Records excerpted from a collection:
--
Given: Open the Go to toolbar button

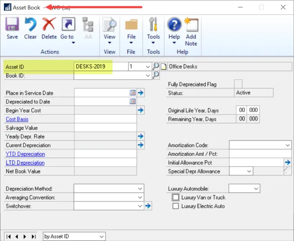Looking at the screenshot, I should pyautogui.click(x=67, y=26).
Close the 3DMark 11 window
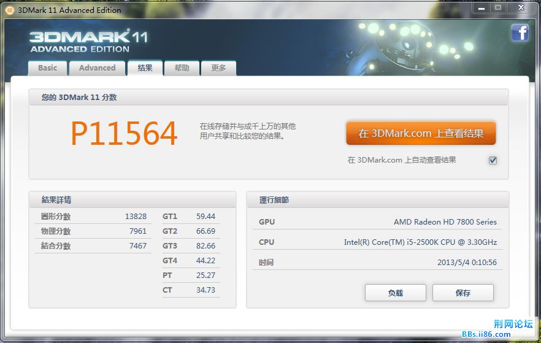Image resolution: width=541 pixels, height=343 pixels. coord(521,8)
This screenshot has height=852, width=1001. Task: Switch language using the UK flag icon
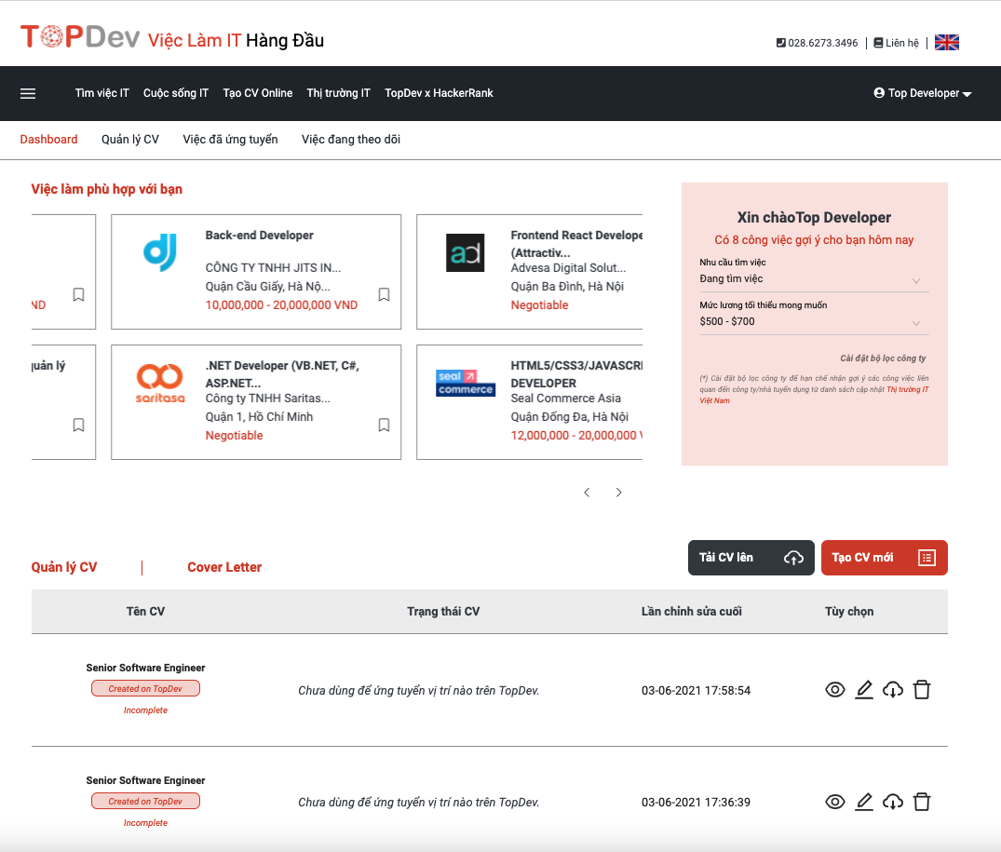click(x=946, y=43)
--
▶ EXERCISE PROMPT: Nothing but the pictures is to be left out; repeat the data exactly.

▶ EXERCISE ANSWER:
Given: Open the Go to toolbar button

Looking at the screenshot, I should pyautogui.click(x=67, y=26).
Close the 3DMark 11 window
Image resolution: width=541 pixels, height=343 pixels. coord(521,8)
This screenshot has height=852, width=1001. Task: Switch language using the UK flag icon
click(x=946, y=43)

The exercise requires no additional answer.